— 本文 —
★ ★ ★

図中の一点鎖線で示したミラー形成基板8は、ミラー形成基板8の回動する前の状態にあり、図中の実線で示したミラー形成基板8は、ミラー形成基板8が回動した後に特定角度でストッパとしての段差部32bに当たり止まった状態にある。
図1、図2に示した光スイッチ1、51において、ミラー形成基板8が梁2、4、9の変形に応じて回動したと想定する。即ち、図4に示したミラー形成基板8が、ミラー回動軸29を中心に時計方向(図示した矢印37の方向)に回動する。回動したミラー形成基板8は、下部基板31に設けられた段差部32bに当たることでミラー形成基板8の回動角度が決まる。回動の動作精度に関わりなく、ミラー形成基板8に角度決めのための段差部32bに当たるのに充分な回動が与えられればよく、これはモーメント力が図1、図2に示した梁2、4、9の変形により充分に与えられることである。
段差部32bに当たったミラー形成基板8は、段差部32bに当たった回動角度で静止する。このミラー形成基板8が静止した状態は、光スイッチ1、51のON、OFFいずれかに対応する。ここでは、仮にミラー形成基板8が段差部32bに当たって静止した実線状態が光スイッチ1、51のON状態であるとすると、ミラー形成基板8が段差部32bに当たっていることにより光スイッチ1、51のON状態が保持されようとする。

★ ★ ★

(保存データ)
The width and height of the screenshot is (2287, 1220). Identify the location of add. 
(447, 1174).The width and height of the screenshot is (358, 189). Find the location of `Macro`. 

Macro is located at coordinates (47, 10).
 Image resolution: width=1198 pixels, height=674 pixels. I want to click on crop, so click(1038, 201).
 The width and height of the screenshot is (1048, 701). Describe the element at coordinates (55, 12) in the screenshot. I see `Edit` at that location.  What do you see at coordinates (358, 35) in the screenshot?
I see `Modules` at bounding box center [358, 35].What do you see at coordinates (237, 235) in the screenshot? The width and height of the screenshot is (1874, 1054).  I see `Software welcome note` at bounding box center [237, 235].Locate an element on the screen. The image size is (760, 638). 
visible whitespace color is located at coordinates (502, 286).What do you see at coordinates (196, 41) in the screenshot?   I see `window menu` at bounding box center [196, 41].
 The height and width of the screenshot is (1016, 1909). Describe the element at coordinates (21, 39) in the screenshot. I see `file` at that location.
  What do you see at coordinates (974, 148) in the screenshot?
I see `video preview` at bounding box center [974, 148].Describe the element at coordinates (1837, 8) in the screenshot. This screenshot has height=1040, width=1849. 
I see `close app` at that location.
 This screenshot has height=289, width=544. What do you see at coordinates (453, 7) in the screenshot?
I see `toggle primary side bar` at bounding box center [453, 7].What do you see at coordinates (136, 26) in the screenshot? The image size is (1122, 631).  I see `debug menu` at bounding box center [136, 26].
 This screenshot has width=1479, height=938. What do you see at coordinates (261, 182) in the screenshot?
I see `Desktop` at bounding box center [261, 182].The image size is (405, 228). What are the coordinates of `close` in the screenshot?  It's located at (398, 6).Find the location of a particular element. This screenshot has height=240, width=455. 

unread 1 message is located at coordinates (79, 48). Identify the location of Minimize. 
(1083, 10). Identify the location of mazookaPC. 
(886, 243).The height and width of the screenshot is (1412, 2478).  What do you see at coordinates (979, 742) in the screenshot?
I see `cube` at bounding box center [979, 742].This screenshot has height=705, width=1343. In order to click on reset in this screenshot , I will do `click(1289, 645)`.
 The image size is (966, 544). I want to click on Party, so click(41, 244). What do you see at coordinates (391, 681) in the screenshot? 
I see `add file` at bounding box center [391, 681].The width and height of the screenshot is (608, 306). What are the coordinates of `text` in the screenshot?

★ ★ ★

光スイッチの本文のうち、「段差部32bに当たったミラー」から「N状態が保持されようとする。」までの部分を一字も変えずに返してください。

— この問題の結果 —
段差部32bに当たったミラー形成基板8は、段差部32bに当たった回動角度で静止する。このミラー形成基板8が静止した状態は、光スイッチ1、51のON、OFFいずれかに対応する。ここでは、仮にミラー形成基板8が段差部32bに当たって静止した実線状態が光スイッチ1、51のON状態であるとすると、ミラー形成基板8が段差部32bに当たっていることにより光スイッチ1、51のON状態が保持されようとする。